**Given problem:** Please extend the court judgment below by writing the paragraphs that follow its last sentence.

**Text to read:**
Yarlagadda v Minister for Immigration & Multicultural Affairs

Case

[2001] FCA 215

21 MARCH 2001


FEDERAL COURT OF AUSTRALIA

Yarlagadda v Minister for Immigration & Multicultural Affairs [2001] FCA 215

MIGRATION – application for a protection visa – review of decision of Refugee Review Tribunal – whether the Refugee Review Tribunal failed to consider relevant information in circumstances where the Tribunal had made adverse findings on credibility with respect to the substantial claim of involvement with the Peoples War Group

Migration Act 1958 (Cth)

Abebe v Commonwealth (1999) 162 ALR 1 applied

RAMA DEVI YARLAGADDA v MINISTER FOR IMMIGRATION & MULTICULTURAL AFFAIRS

N 1091 OF 2000

HELY J
21 MARCH 2001
SYDNEY

IN THE FEDERAL COURT OF AUSTRALIA

NEW SOUTH WALES DISTRICT REGISTRY

N 1091 OF 2000

BETWEEN:

RAMA DEVI YARLAGADDA
APPLICANT

AND:

MINISTER FOR IMMIGRATION & MULTICULTURAL AFFAIRS
RESPONDENT

JUDGE:

HELY J

DATE OF ORDER:

21 MARCH 2001

WHERE MADE:

SYDNEY

THE COURT ORDERS THAT:

1.        The application for review be dismissed with costs.

Note:    Settlement and entry of orders is dealt with in Order 36 of the Federal Court Rules.

IN THE FEDERAL COURT OF AUSTRALIA

NEW SOUTH WALES DISTRICT REGISTRY

N 1091 OF 2000

BETWEEN:

RAMA DEVI YARLAGADDA
APPLICANT

AND:

MINISTER FOR IMMIGRATION & MULTICULTURAL AFFAIRS
RESPONDENT

JUDGE:

HELY J

DATE:

21 MARCH 2001

PLACE:

SYDNEY

REASONS FOR JUDGMENT

  1. The applicant is a citizen of India who arrived in Australia on a visitor’s visa on 8 May 1995.  She applied for a protection visa on 4 July 1997, over two years after her arrival, on the ground that she feared persecution should she return to India because of her political activity.  The Minister’s delegate refused the application and this decision was affirmed by the Refugee Review Tribunal (“RRT”) on 31 August 2000.  The applicant seeks an order of review of that decision.

  2. The applicant claimed before RRT that she was a leader and activist of the Radical Students Union (“RSU”) at college level from 1979-1984.  She claimed that the RSU was the youth wing of the Peoples War Group (“PWG”), apparently also known as The Communist Party of India – Marxist Leninist.  She claimed that her involvement with those organisations ceased in 1991, but the problems which arose while she was a member of those organisations continued well after that date.  Those problems included frequent arrests, torture and imprisonment at the hands of the police, as well as the laying of false charges against her.

[Entries on target coordinates]
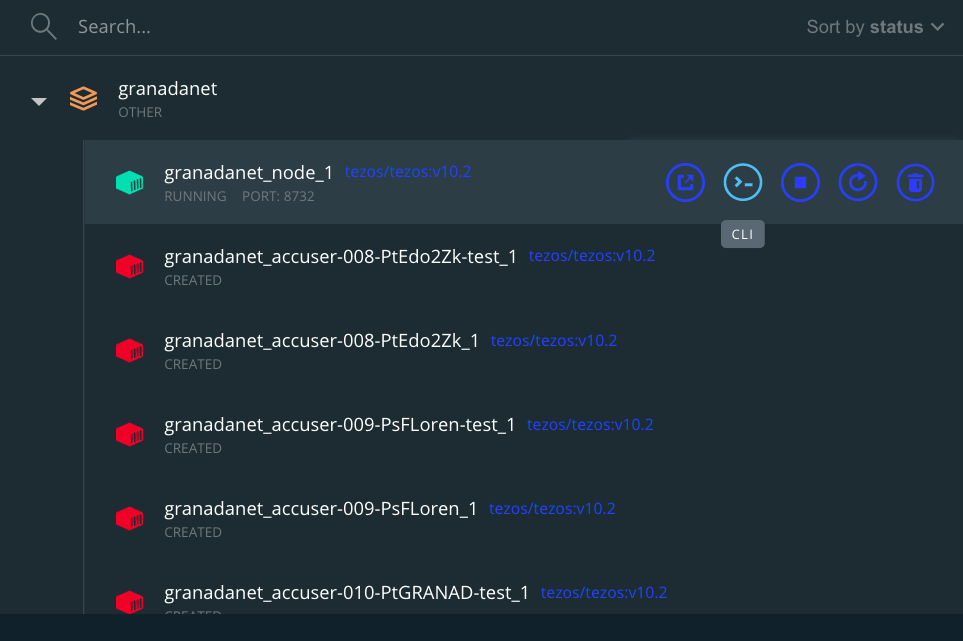The width and height of the screenshot is (963, 641).
Task: Click the granadanet application name
Action: [167, 89]
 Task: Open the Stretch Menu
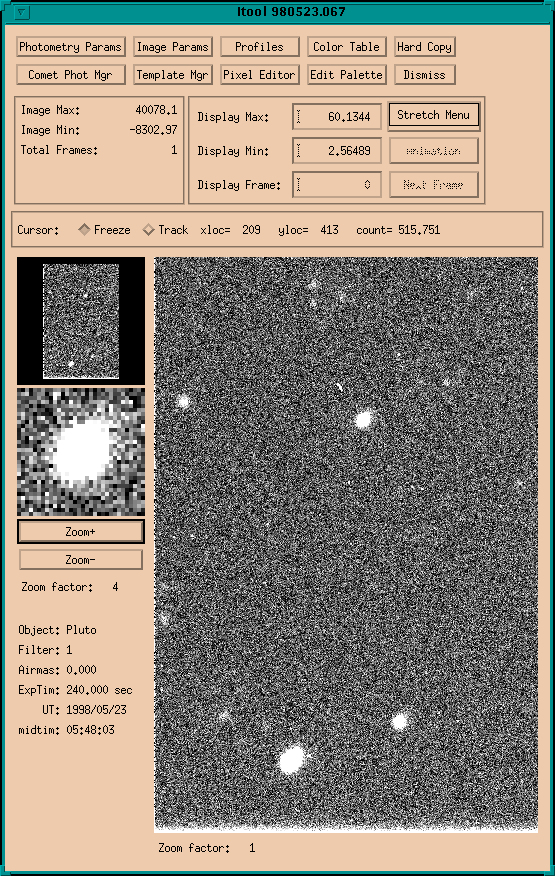point(433,116)
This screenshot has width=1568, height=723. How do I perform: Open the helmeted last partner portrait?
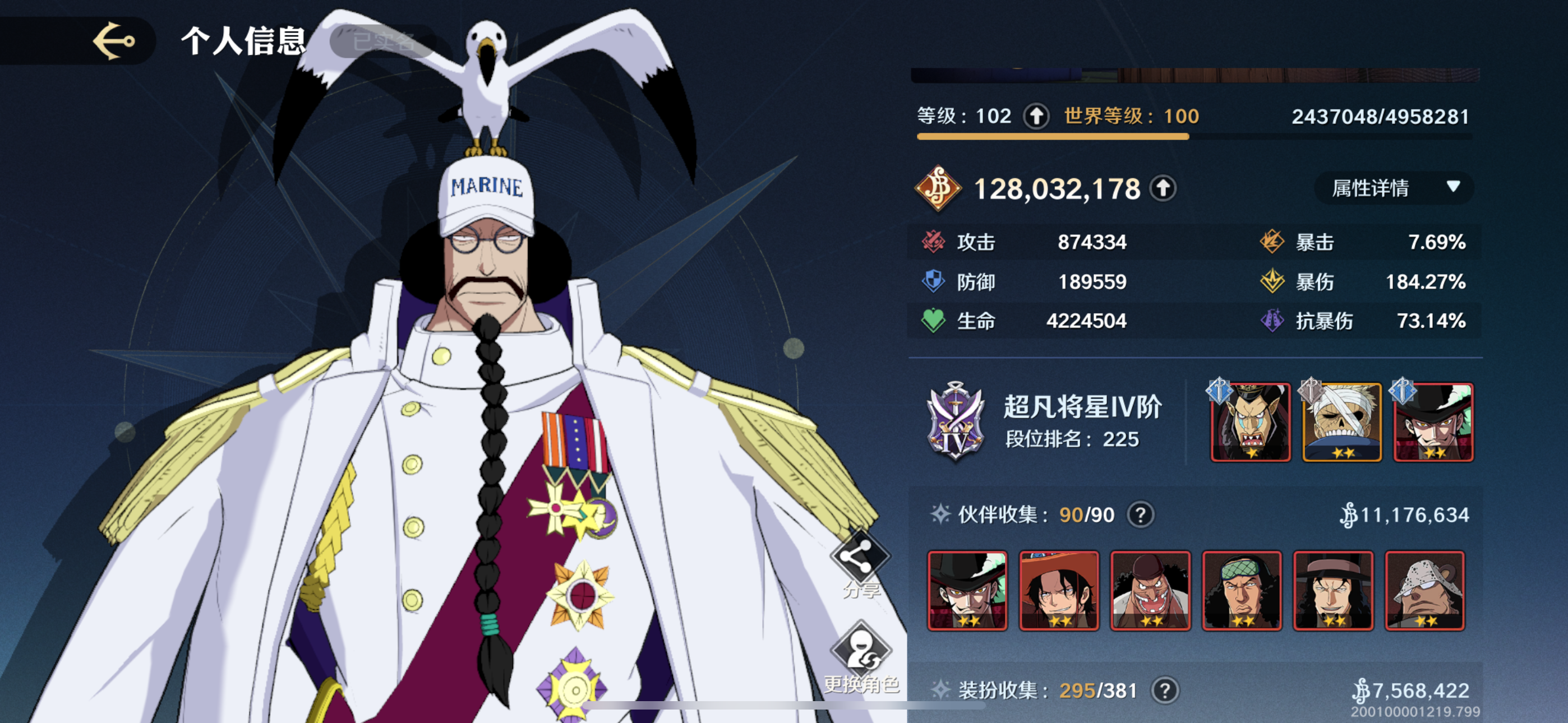(1425, 590)
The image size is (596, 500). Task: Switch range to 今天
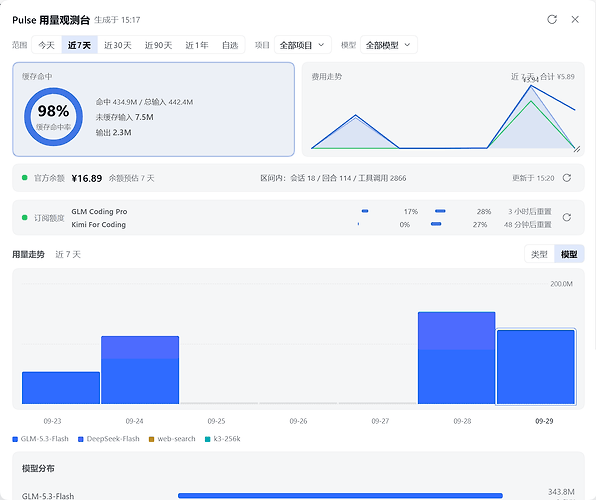(46, 45)
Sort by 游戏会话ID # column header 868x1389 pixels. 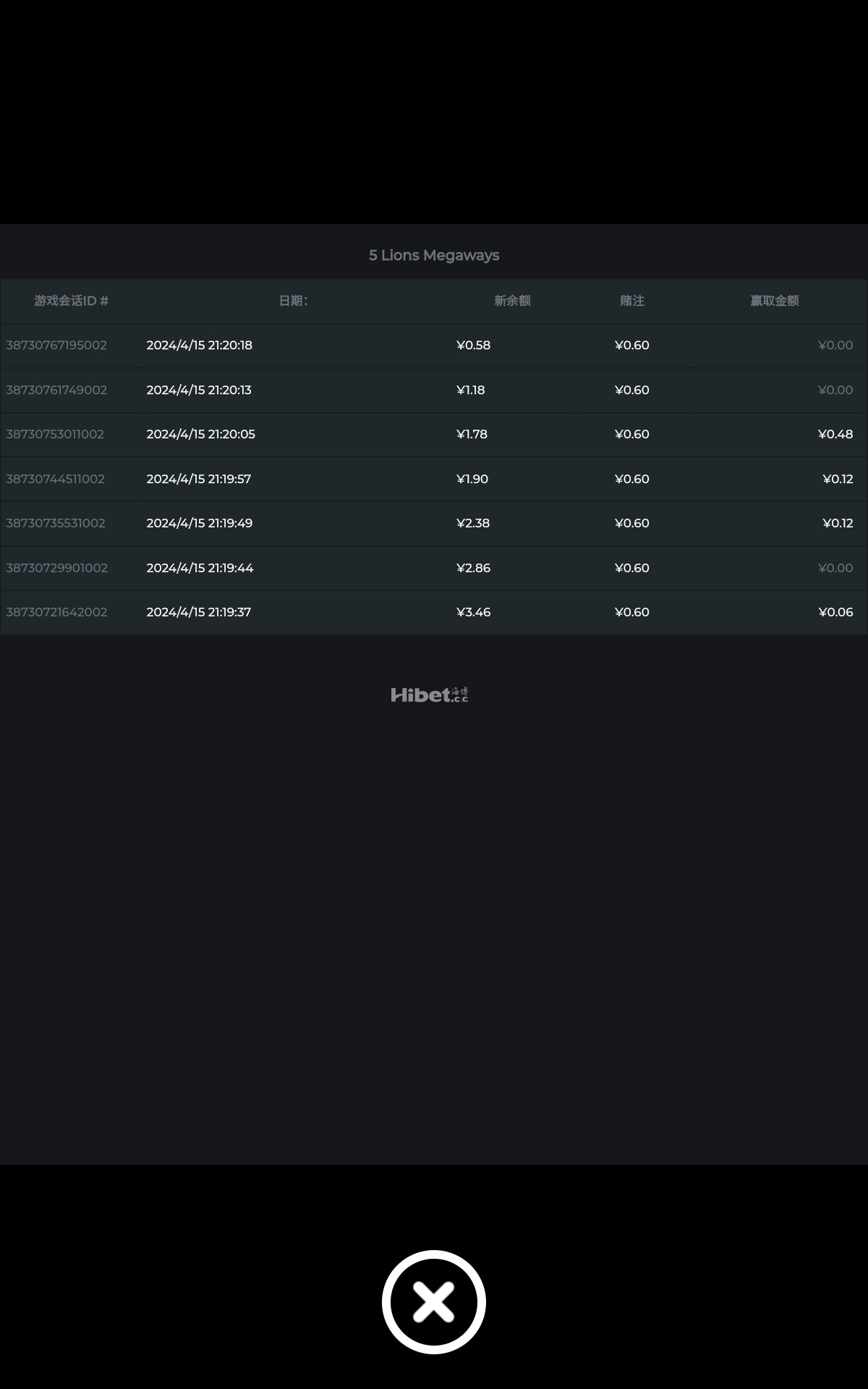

**Result below:**
  3. RRT accepted that the applicant may have had some minor involvement with the RSU while she was a student.  RRT said that it was “generously willing to accept” that:

    -the applicant may have been involved in student protests while she was at university and that she was involved in assisting peasants in surrounding areas when she was a student, possibly through RSU; and

    -the applicant may have been rounded up by the police on a few occasions as a result of RSU activities whilst she was a young undergraduate student, but the police had no continuing interest in her because she was always released without charge.

    The RRT did not, however, accept the remainder of her claims.

  4. RRT did not find the applicant to be a credible witness, and except to the extent already indicated, did not accept that her claims were credible.  On reviewing the applicant’s claims, its conclusion was that “the bulk of the applicant’s claims are concocted and cannot be relied upon”.  RRT found that the applicant “is of no continuing interest to the police anywhere in India” and was satisfied that if she were to return to India she would be able “to find employment and support herself independently”, that is independently of her husband.

  5. RRT noted the delay in seeking a protection visa, and that when first interviewed by her Department of Immigration & Multicultural Affairs (“DIMA”) case officer, the applicant indicated that she did not wish to return to India because of problems with her husband.  It was only after she met with the migration agent who prepared her application for a protection visa that she made claims relating to her involvement with RSU.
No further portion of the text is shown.